Offering a review of Monday's debate between the four individuals vying for the mantle of RNC chair, Washington Post columnist Dana Milbank first belittled, then bemoaned, the lack of ideological diversity among the candidates:
"There were two white women, two white men and the African American incumbent on the dais, but not a shade of ideological diversity. As a debate, it was about as successful as Carlson's time on Dancing With the Stars. As a cultural indicator, it was extraordinary. [Grover] Norquist and [Tucker] Carlson, serving as cardinals of the Congregation for the Doctrine of the Faith, administered a long series of loyalty checks, and the candidates were nearly dissent-free. Abortion? All opposed. Lower taxes? All in favor. Gay marriage? All opposed. Cutting spending? All in favor."
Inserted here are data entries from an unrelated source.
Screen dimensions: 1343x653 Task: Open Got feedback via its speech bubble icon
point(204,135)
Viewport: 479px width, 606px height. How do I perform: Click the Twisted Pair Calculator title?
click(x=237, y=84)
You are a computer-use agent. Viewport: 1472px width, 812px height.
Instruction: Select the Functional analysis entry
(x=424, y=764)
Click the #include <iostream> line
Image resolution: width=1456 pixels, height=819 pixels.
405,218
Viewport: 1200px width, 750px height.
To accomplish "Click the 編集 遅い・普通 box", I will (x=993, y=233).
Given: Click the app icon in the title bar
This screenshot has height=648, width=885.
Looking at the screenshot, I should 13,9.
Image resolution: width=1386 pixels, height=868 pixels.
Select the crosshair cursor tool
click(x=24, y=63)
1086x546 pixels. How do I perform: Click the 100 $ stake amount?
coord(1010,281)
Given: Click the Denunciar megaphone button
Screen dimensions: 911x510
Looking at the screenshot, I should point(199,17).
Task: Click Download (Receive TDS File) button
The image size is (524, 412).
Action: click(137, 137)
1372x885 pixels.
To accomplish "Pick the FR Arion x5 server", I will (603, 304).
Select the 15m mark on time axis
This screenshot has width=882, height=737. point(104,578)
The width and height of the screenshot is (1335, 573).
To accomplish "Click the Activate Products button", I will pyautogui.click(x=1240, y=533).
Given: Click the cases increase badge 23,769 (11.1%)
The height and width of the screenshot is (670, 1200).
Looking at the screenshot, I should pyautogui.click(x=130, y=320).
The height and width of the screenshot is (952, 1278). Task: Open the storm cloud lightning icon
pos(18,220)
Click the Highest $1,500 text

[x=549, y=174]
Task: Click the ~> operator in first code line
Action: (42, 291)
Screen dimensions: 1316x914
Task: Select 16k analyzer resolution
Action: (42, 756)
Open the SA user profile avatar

It is clear from Milbank's article that he expects his readers to be as shocked and dismayed as he is by the ideological homogeneity that seems to have infected the GOP. The question is, why? Why should Milbank or anyone else be surprised – in the wake of a staggering electoral victory fueled in no small part by a grassroots movement pushing back-to-basics constitutional conservatism – that aspiring leaders of the GOP all agree upon basic conservative principles like limited government, fiscal discipline, and support for traditional family values? The whole idea behind the party system, after all, is to provide a forum for like-minded individuals to work together in the pursuit of shared ideals, and to help the voting public discern which party best represents their own views, interests, and policy goals.
Unfortunately, in recent years this has rarely been the case. Hypocrisy – while certainly nothing new in human affairs – had badly infected the Republican Party. The party of limited government and fiscal discipline had aided and abetted an explosive growth of the size of government and the national debt, and the self-appointed guardian of traditional family values had been decimated by a string of shameful scandals.